Set exercise:
Starting with the line that contains "Click the Gamma logo" and going on through the end of the rows, write those lines out again with "logo" replaced by "icon" and nothing else changed. Leave the pictures out.

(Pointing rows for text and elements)
'''

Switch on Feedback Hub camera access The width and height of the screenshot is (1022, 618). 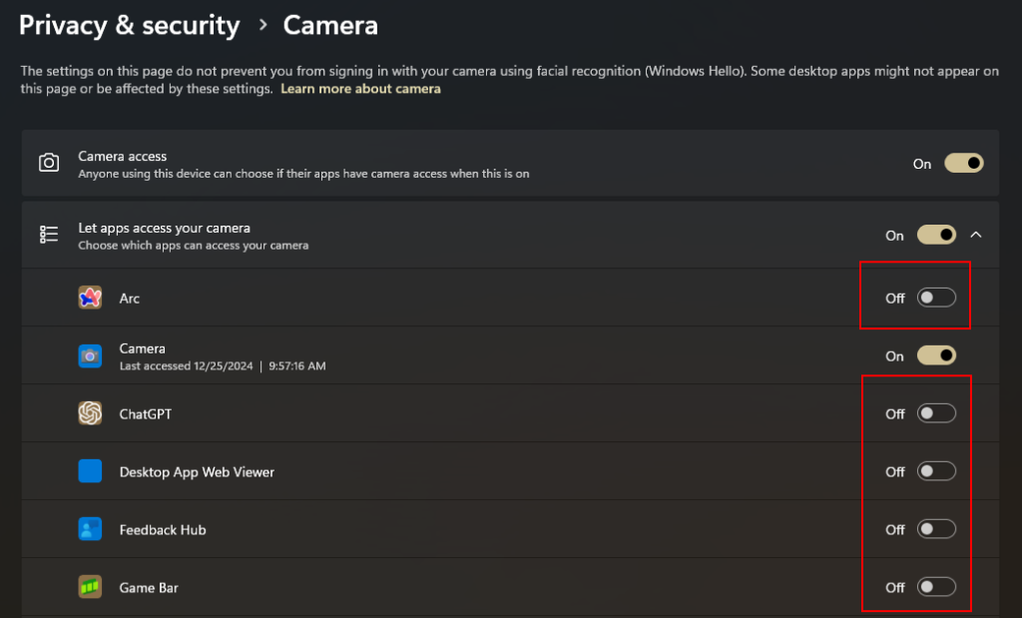(x=936, y=529)
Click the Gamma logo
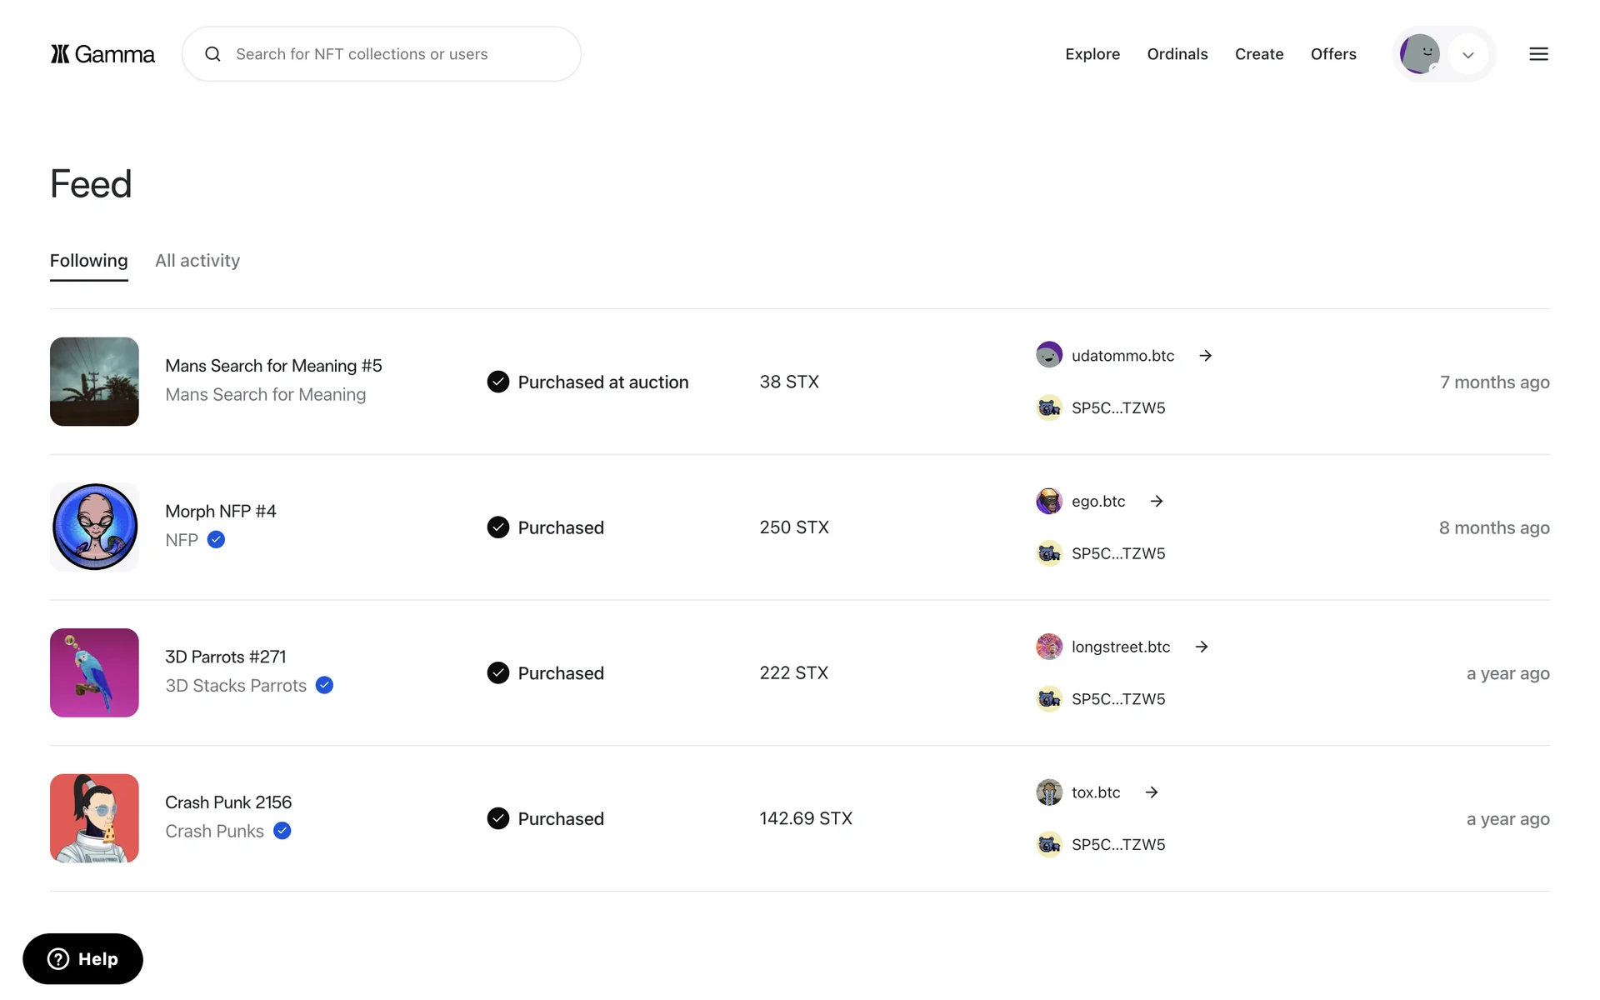1600x1000 pixels. pos(103,54)
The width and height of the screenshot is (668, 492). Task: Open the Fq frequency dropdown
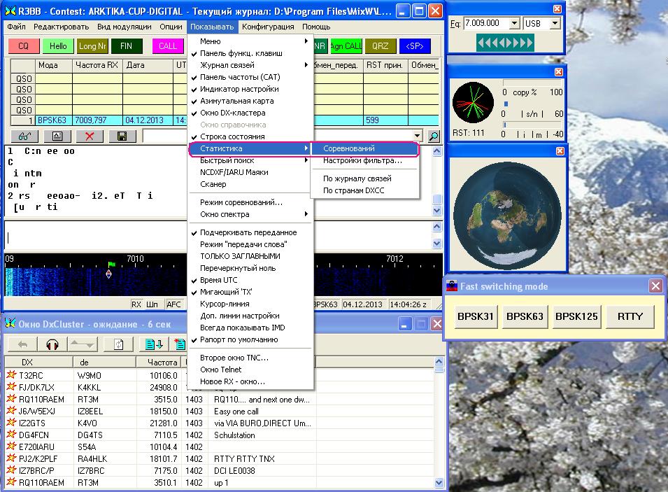coord(514,23)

'''

Answer for the task:
Click the Gamma icon
1600x1000 pixels. pos(103,54)
The width and height of the screenshot is (668, 492). Task: Open the Fq frequency dropdown
coord(514,23)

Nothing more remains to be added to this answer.